If abortionists cannot, obtain admitting privileges, Kavanaugh continued, "even the State acknowledges that the law as applied might be deemed to impose an undue burden for purposes of Whole Woman's Health", and the abortionists could then bring a new case.

The court, of course, could accept the Louisiana case for review next term, reopening the abortion debate, and perhaps even entertaining the possibility of reversing Roe. Critics say there is no medical reason for the act and that it unlawfully restricts women's access to abortion.

So on issues like that one, Roberts will tread carefully, trying to accomplish conservative goals while protecting the Republican Party from the consequences of its worst instincts.

This dissenting opinion written by Brett Kavanaugh could not be clearer as to his motivations.

"The true issue in determining undue burden shouldn't be whether the four doctors who now perform abortions can keep on doing so", writes Feldman.

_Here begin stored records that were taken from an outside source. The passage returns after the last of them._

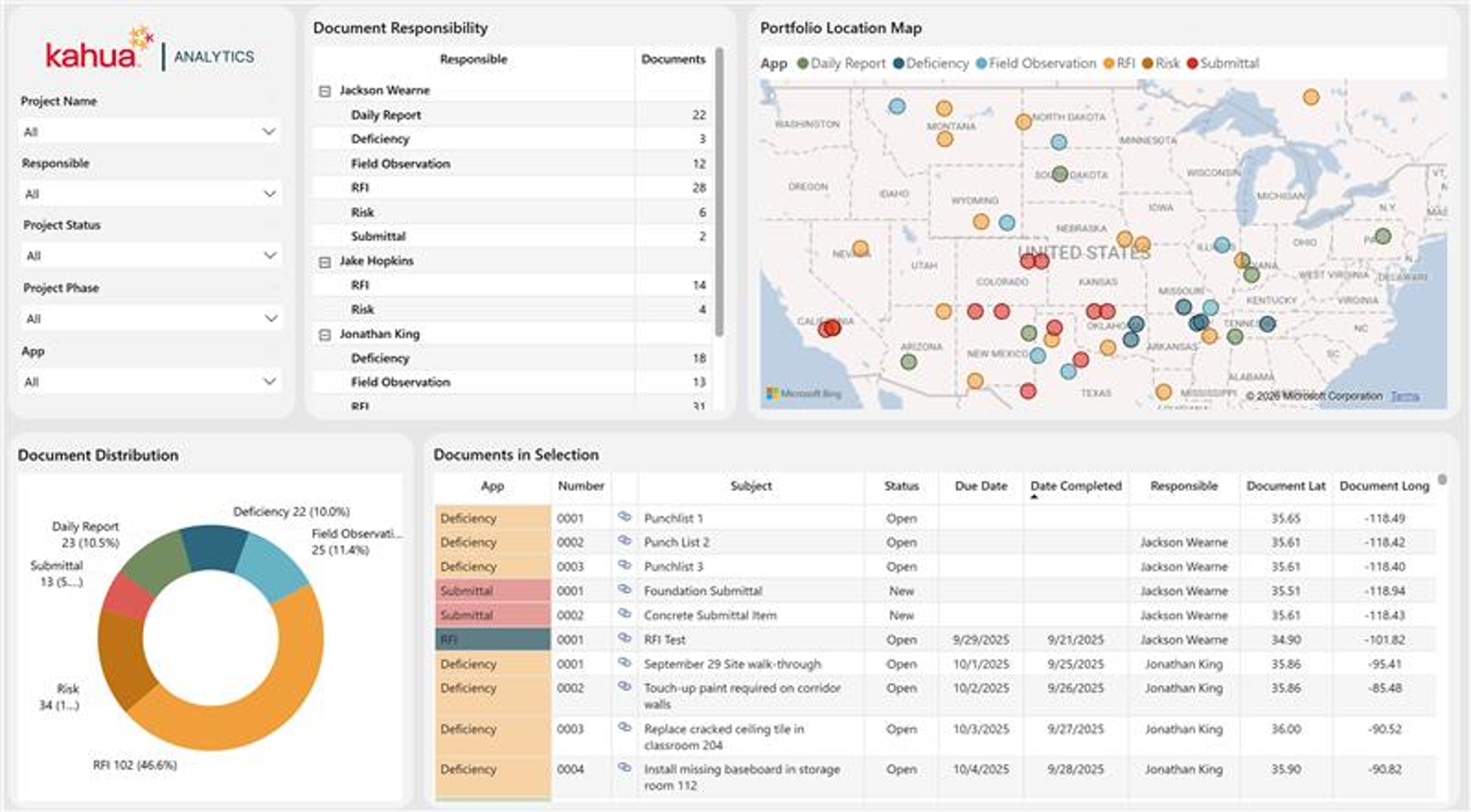
Task: Click the Kahua Analytics logo
Action: (x=149, y=50)
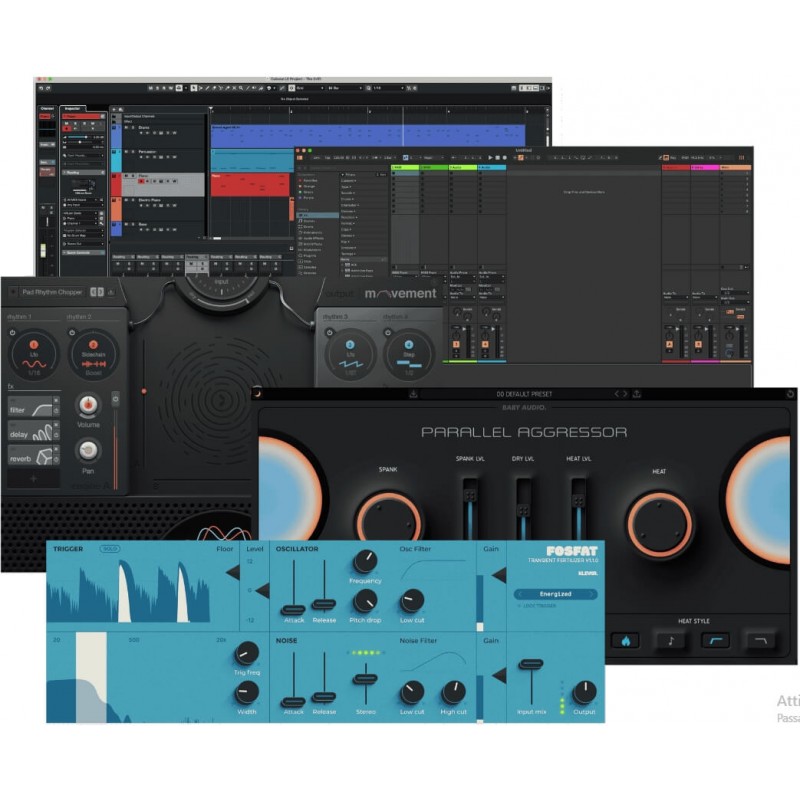The image size is (800, 800).
Task: Toggle Rhythm 1 power button
Action: tap(12, 331)
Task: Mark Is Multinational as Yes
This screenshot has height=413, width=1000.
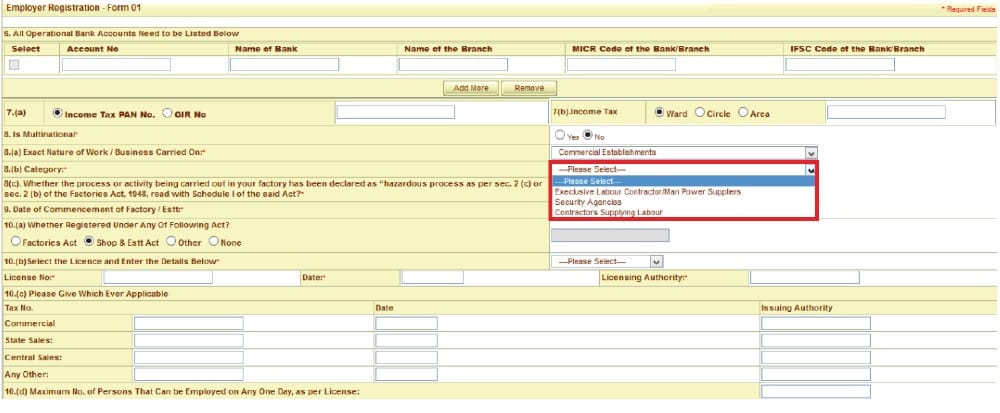Action: [560, 135]
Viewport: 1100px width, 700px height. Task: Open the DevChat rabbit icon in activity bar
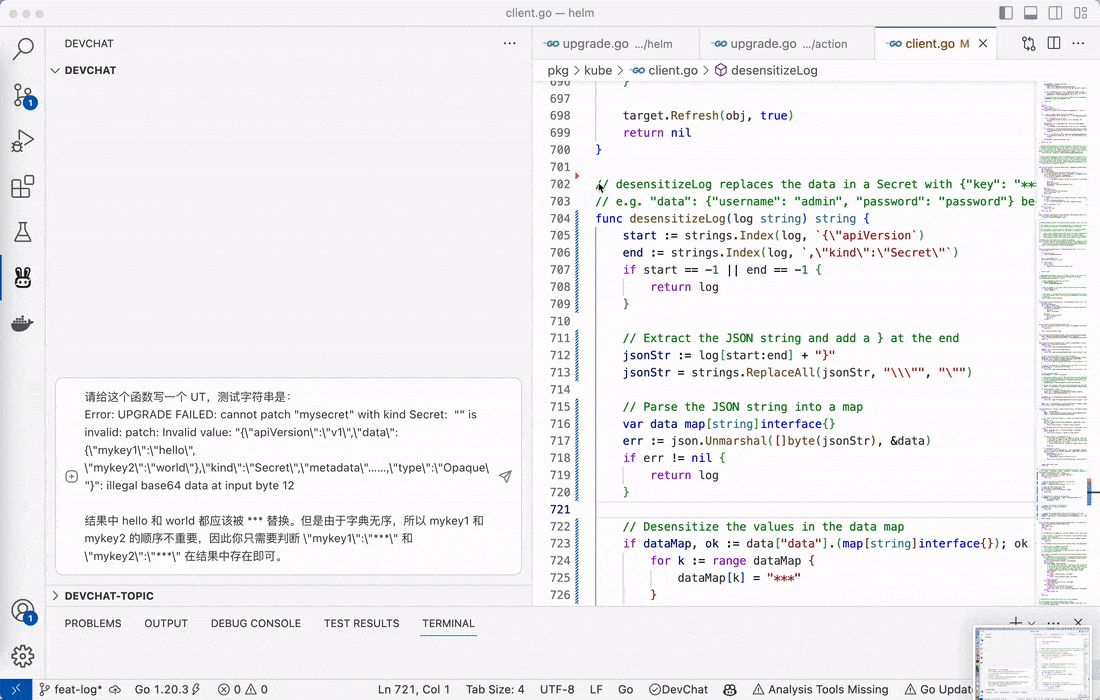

In an order issued Thursday (Feb. 7), the high court blocked enforcement of a Louisiana law to require that an abortion doctor have admitting privileges at a nearby hospital. If they could not, they could come back before the court, he said.

The law is very similar to a Texas measure, Whole Women's Health v. Hellerstedt, that the justices struck down three years ago, arguing that there was no evidence that the requirement for hospital admitting privileges helped protect the health of pregnant women.

The high court has now agreed to grant that pause in the litigation, but it could still refuse to hear the case and leave the lower court decision in place.